Dir-se-ia que a missão de João de Almada, ou sugerida pelo ministro, seu parente, cauterizado pelo secreto remorso (se em tal homem era possível tal sentir) ou nascido nele mesmo, era a de tentar fazer esquecer por meio de grandes renovações citadinas, embelezamentos e comodidades, o sentimento de abominação que a população portuense decerto votava, e por justos motivos, ao Déspota.
O certo é que, durante os vinte e cinco anos em que João de Almada superintendente nos assuntos mais importantes, a cidade do Porto assiste a esta ininterrupta série de transformações: (...).


O autor passa então a referir inúmeras obras promovidas, durante vinte e cinco anos, pelo Almada, pai, de que deixo este mordaz e actual parágrafo:

Em 1761, inicia-se o prolongamento da Rua das Hortas e procede-se à urbanização geométrica, de tipo pombalino, do arrabalde de Lamelas, abrindo-se, com patente sabedoria, a «rua nova» de Santa Catarina, cujo lançamento é, sem dúvida, muito mais digno de reparo e de valorização, que a rua a que se deu o nome «do Almada». O estudo atento (porque há também o estudo a dormir) dessa rua, tão acertadamente nivelada e perspectivada, bem poderia ser objecto de um curso, não diremos de uma Escola de Arquitectura, porque isso é óbvio, mas de um curso de férias de candidatos a presidentes de câmaras...»

Gourmet de províncias
Não tenho nada contra o castelhano, mas a sonoridade do galego é-me mais agradável.
Saudações para ti e para o teu cão gastrónomo.

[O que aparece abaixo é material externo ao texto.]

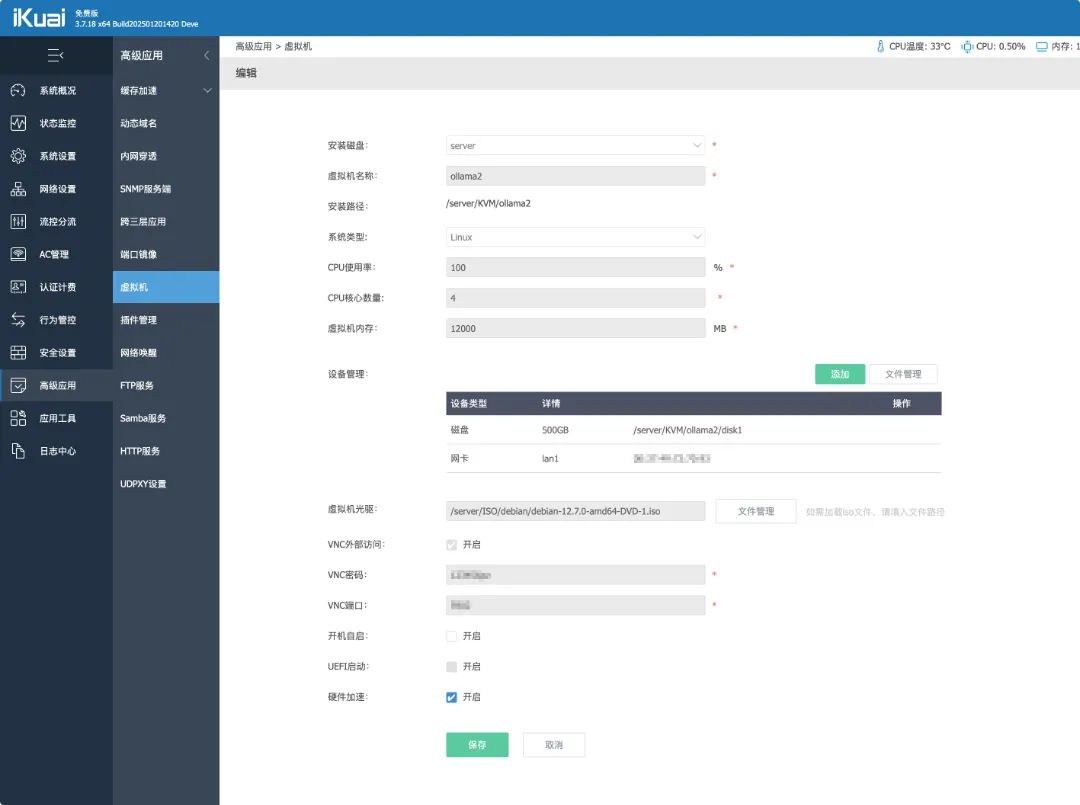Viewport: 1080px width, 805px height.
Task: Click the 添加 device button
Action: pyautogui.click(x=839, y=374)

isabel mendes ferreira disse...

oláaaaaaaaaaaaaaaaaaaaaaaaaaaa
beijo.

Giacomo disse...

Olá.
Fui a Portugal.
Não tive como ir ao Porto.
Acompanhando teu Blog, vi que bobagem eu fiz. Deveria ter brigado mais com a operadora turística.
Fica para a próxima viagem.
Mas vou te acompanhar.
Fiz um link no meu Blog para cá.
Abs.//

Miguel disse...

Este blog é sem qualquer tipo de dúvida, uma das melhores coisas que nos últimos anos aconteceu à minha cidade do Porto. À falta de grandes progressos na cidade, nada como "ouvirmos" as suas histórias e (re) descobrirmos os angulos que o Carlos nos proporciona. Servico público de tripeirismo!